Bila hasil PA menunjukkan hiperplasia kistik, terapi sulih hormon dapat diteruskan ddengan dosis progesteron yang lebih tinggi (misalnya estrogen 0,625 mg dan progesteron 10 mg/hari dan pasien dianjurkan untuk mikrokuret tiap 3 bulan.
5. Sakit kepala (migren) dan keputihan.
Hal ini disebabkan oleh estrogen yang terlalu tinggi, sehingga dosis pemberiannya perlu dikurangi.
6. Pruritus berat.
Hal ini disebabkan karena efek estrogen, sehingga pemberian estrogen sebaiknya dihentikan dan hanya diberikan progesteron saja.
Pengamatan Lanjutan (Follow-up)
Setelah diberikan terapi hormon, maka 1 bulan kemudian pasien diminta untuk datang kembali dengan tujuan untuk melihat apakah ada efek samping yang terjadi, atau apakah dosis yang diberikan terlalu tinggi atau terlalu rendah.

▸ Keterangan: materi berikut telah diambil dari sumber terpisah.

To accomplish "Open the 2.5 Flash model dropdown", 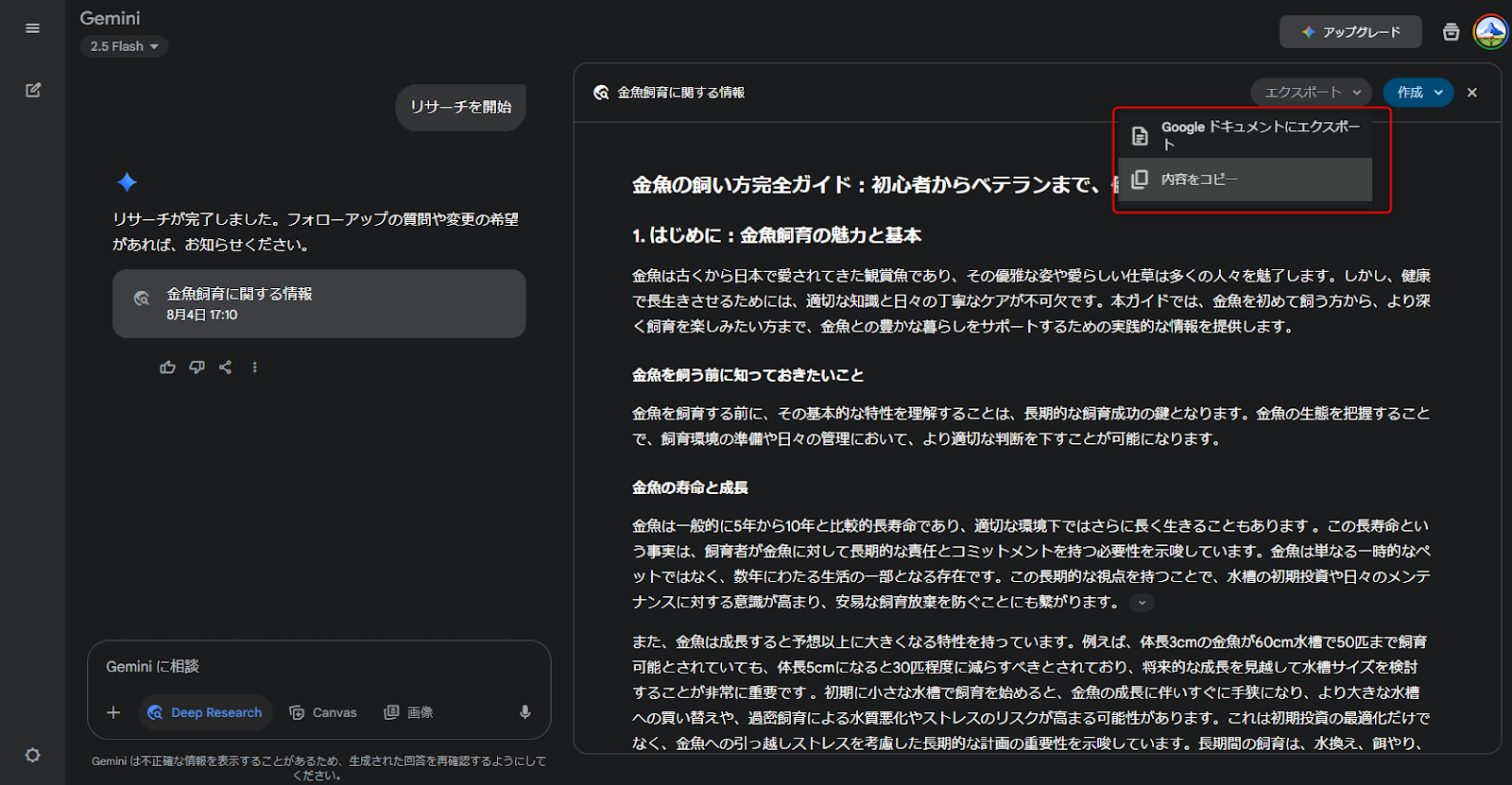I will point(124,46).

Bila tidak ada masalah, maka pasien dianjurkan untuk kembali setiap 3 - 6 bulan.
Setiap kali datang diukur tekanan darah, ditimbang, dilakukan perabaan payudara, pap smear dan pemeriksaan laboratorium kima darah seperti pada saat pertama datang, dan pemeriksaan ultrasonografi genitalia interna.
Setiap 12 bulan dilakukan pemeriksaan USG dan densitometer tulang, dan setiap 3 tahun dilakukan pemeriksaan payudara dengan USG dan mammografi. Perhatian khusus dan pengawasan lebih ketat perlu diberikan kepada wanita pengguna terapi hormon yang keluarganya menderita kanker payudara.